3. The engine generator according to claim 2, wherein
the second engine speed corresponds to an engine speed when the engine can achieve complete combustion.
4. The engine generator according to claim 2, further comprising:
a power supply circuit configured to connect the battery and the generator unit through an on-off switch, wherein
the power supply control unit further configured to open the on-off switch to disconnect the power supply circuit when the engine speed detected by the engine speed detection unit is equal to or higher than the second engine speed.
5. The engine generator according to claim 1, wherein
the power converter circuit further configured to convert direct current electric power supplied by the battery during engine starting to alternating current electric power, and
the connection switching unit is constituted by a switching circuit provided in the power converter circuit.
6. The engine generator according to claim 5, wherein
the three-phase winding has a first winding, a second winding and a third winding, one end of each of the first winding, the second winding and the third winding being connected to the power converter circuit through each of a first terminal, a second terminal and a third terminal, other end of each of the first winding, the second winding and the third winding being connected to the switching circuit through each of a fourth terminal, a fifth terminal and a sixth terminal, and
the switching circuit has a first switch, a second switch, a third switch, a fourth switch, a fifth switch, and a sixth switch, one end of the first switch being connected to the fourth terminal, other end of the first switch being connected to the second terminal, one end of the second switch being connected to the fifth terminal, other end of the second switch being connected to the third terminal, one end of the third switch being connected to the sixth terminal, other end of the third switch being connected to the first terminal, one end of each of the fourth switch, the fifth switch and the sixth switch being connected to each of the fourth terminal, the fifth terminal and the sixth terminal, other end of each of the fourth switch, the fifth switch and the sixth switch being connected to each other through a neutral point.

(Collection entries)
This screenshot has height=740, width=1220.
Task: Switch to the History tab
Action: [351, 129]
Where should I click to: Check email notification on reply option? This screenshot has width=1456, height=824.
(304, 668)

▶ **EXERCISES**
A – Do these statements agree with the engine generator claims? (i) The switching circuit in claim 6 has six switches. (ii) The power supply control unit closes the on-off switch once the detected engine speed reaches the second engine speed. (iii) Claim 5 depends on claim 2. For each, answer yes or no and quote the words from the claims that decide it.
B – According to the engine generator claims, what does the second engine speed correspond to?
Base your answers only on the engine generator claims, not on the material.

▶ **REPLIES**
A –
(i) Yes: "the switching circuit has a first switch, a second switch, a third switch, a fourth switch, a fifth switch, and a sixth switch"
(ii) No: "open the on-off switch to disconnect the power supply circuit when the engine speed detected by the engine speed detection unit is equal to or higher than the second engine speed"
(iii) No: "5. The engine generator according to claim 1"

B – It corresponds to an engine speed when the engine can achieve complete combustion.